◆ WORK TO BE COMPLETED
Below are the records; give again exactly the line with "Select the Draw sculpt brush tool", the line with "This screenshot has width=956, height=617.", and each line that lies between them, and nothing besides.

▬▬▬▬▬▬▬▬▬▬

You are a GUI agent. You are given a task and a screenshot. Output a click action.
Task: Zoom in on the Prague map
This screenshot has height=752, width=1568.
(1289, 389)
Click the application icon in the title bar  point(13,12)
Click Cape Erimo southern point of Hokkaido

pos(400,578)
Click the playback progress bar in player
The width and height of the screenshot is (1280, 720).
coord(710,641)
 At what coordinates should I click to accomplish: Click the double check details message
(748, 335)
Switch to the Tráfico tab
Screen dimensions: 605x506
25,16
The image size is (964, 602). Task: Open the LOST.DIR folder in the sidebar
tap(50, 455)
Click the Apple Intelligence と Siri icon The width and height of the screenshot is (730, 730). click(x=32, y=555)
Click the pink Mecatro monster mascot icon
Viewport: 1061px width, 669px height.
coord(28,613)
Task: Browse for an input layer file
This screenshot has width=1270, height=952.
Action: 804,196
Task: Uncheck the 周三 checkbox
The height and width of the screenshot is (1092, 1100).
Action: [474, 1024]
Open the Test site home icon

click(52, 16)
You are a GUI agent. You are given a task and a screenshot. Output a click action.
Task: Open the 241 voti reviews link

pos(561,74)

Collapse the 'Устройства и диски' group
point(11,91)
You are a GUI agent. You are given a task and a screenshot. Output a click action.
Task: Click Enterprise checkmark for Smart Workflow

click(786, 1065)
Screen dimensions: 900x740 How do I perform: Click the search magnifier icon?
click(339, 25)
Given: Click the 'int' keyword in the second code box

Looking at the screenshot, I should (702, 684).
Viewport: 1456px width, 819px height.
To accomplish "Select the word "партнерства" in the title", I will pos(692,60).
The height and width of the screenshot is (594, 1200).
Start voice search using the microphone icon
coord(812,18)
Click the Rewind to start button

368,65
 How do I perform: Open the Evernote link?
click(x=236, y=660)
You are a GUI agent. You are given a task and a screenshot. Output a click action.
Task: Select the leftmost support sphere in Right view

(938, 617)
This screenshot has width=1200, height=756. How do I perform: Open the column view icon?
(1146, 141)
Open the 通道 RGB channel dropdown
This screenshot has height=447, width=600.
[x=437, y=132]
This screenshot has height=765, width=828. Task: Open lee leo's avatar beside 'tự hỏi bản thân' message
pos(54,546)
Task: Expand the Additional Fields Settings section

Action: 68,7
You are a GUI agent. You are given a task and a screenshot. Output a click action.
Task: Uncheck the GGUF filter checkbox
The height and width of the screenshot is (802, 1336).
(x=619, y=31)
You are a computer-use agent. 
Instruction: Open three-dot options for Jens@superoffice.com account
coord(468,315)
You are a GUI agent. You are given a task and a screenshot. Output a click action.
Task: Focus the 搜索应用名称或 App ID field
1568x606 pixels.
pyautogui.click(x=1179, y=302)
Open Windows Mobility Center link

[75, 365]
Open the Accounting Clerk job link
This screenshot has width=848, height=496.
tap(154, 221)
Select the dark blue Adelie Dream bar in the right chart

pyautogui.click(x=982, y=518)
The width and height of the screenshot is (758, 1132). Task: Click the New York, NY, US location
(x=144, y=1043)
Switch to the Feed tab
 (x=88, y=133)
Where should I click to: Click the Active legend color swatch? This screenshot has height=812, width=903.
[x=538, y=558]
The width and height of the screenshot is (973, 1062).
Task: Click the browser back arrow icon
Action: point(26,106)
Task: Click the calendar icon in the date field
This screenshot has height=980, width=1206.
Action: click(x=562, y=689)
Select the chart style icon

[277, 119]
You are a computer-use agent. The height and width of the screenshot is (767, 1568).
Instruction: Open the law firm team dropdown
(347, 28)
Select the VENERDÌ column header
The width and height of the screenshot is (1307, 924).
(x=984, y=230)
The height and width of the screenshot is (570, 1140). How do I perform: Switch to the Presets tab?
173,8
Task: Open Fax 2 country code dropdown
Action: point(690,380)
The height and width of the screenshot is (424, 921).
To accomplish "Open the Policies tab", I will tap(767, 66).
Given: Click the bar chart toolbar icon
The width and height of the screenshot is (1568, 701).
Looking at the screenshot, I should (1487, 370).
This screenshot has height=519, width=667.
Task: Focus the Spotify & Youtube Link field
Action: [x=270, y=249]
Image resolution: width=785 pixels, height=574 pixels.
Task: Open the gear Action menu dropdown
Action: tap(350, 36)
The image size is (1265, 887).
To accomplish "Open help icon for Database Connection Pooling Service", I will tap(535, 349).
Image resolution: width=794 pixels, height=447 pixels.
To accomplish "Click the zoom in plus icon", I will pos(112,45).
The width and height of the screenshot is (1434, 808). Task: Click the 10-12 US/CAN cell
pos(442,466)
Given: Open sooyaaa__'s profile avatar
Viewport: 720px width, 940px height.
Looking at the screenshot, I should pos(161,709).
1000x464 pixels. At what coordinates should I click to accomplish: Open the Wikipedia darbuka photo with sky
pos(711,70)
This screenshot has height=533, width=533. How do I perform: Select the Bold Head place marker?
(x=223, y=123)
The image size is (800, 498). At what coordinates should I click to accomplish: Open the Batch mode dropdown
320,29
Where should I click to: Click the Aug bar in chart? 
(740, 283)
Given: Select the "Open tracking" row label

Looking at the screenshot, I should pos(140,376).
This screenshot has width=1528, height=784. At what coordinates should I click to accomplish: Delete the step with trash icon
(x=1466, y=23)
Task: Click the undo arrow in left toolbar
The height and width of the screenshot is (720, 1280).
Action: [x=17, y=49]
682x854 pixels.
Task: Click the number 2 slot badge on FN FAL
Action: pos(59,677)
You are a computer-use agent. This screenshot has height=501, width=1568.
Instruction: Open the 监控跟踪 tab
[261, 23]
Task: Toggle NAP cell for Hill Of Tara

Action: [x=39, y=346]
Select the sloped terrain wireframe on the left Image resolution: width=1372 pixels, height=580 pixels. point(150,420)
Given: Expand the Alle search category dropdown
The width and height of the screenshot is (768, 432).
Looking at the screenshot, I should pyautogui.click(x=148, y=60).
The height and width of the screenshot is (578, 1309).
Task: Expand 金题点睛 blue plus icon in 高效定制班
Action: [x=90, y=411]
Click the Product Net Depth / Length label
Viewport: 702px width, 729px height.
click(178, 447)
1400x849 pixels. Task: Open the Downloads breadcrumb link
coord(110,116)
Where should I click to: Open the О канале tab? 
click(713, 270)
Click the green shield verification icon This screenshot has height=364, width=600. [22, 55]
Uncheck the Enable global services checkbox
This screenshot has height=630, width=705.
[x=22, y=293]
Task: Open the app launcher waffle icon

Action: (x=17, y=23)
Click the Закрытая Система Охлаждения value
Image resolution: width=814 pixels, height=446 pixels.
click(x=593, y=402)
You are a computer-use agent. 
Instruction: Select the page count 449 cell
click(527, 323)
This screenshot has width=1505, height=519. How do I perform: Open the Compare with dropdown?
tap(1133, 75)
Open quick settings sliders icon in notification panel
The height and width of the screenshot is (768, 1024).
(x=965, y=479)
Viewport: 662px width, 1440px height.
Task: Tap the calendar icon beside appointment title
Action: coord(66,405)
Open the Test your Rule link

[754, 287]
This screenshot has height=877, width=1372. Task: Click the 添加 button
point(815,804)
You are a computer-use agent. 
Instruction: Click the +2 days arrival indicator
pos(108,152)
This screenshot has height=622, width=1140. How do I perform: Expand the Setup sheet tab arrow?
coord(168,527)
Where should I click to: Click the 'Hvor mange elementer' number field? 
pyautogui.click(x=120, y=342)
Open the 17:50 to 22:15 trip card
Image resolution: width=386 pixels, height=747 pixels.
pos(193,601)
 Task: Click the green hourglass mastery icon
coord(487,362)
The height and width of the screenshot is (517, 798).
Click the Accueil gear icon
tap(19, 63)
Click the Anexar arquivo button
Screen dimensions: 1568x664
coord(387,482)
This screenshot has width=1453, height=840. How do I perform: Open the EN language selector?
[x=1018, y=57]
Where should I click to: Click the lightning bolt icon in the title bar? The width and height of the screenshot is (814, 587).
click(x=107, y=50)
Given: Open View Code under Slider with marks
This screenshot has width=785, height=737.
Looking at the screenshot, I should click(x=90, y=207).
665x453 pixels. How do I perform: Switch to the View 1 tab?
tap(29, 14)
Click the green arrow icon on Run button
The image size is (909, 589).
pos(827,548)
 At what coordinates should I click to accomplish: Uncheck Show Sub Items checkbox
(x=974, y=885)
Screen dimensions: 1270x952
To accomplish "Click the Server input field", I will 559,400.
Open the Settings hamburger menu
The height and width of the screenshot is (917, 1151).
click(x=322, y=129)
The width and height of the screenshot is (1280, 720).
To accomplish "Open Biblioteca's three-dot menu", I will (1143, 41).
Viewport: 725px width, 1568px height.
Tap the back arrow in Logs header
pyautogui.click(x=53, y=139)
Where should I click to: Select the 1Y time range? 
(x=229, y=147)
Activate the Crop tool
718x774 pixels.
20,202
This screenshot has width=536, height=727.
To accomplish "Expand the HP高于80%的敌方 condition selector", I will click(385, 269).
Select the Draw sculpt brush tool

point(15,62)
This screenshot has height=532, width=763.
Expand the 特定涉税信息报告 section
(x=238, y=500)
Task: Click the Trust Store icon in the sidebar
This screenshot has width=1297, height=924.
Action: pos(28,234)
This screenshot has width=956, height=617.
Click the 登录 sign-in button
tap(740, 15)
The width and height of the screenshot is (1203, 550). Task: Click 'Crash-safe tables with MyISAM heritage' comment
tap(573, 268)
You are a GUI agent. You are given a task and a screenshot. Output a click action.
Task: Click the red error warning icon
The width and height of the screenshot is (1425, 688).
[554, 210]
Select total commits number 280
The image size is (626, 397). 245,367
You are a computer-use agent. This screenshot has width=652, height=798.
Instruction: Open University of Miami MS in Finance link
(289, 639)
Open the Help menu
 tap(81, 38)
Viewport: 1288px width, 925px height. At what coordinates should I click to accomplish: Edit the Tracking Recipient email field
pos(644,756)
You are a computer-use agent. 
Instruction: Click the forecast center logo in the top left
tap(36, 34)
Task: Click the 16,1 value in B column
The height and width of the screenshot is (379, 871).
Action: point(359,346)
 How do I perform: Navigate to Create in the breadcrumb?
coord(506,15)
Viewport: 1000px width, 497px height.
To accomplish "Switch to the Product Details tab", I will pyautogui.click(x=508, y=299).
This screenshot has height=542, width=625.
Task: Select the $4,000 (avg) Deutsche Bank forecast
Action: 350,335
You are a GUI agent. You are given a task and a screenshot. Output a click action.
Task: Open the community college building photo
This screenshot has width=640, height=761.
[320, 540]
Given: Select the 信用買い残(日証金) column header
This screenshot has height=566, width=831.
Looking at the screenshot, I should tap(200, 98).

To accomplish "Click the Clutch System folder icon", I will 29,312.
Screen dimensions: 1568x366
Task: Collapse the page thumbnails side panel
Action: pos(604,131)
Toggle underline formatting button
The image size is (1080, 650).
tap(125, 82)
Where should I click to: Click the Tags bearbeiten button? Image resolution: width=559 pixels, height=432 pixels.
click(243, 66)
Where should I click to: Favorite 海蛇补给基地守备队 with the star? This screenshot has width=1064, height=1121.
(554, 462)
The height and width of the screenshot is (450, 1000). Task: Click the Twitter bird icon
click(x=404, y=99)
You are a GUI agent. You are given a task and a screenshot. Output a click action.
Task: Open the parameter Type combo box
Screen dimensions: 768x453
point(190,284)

▬▬▬▬▬▬▬▬▬▬

◆ ANSWER TO THIS TASK
Select the Draw sculpt brush tool

point(15,62)
This screenshot has height=532, width=763.
Expand the 特定涉税信息报告 section
(x=238, y=500)
Task: Click the Trust Store icon in the sidebar
This screenshot has width=1297, height=924.
Action: pos(28,234)
This screenshot has width=956, height=617.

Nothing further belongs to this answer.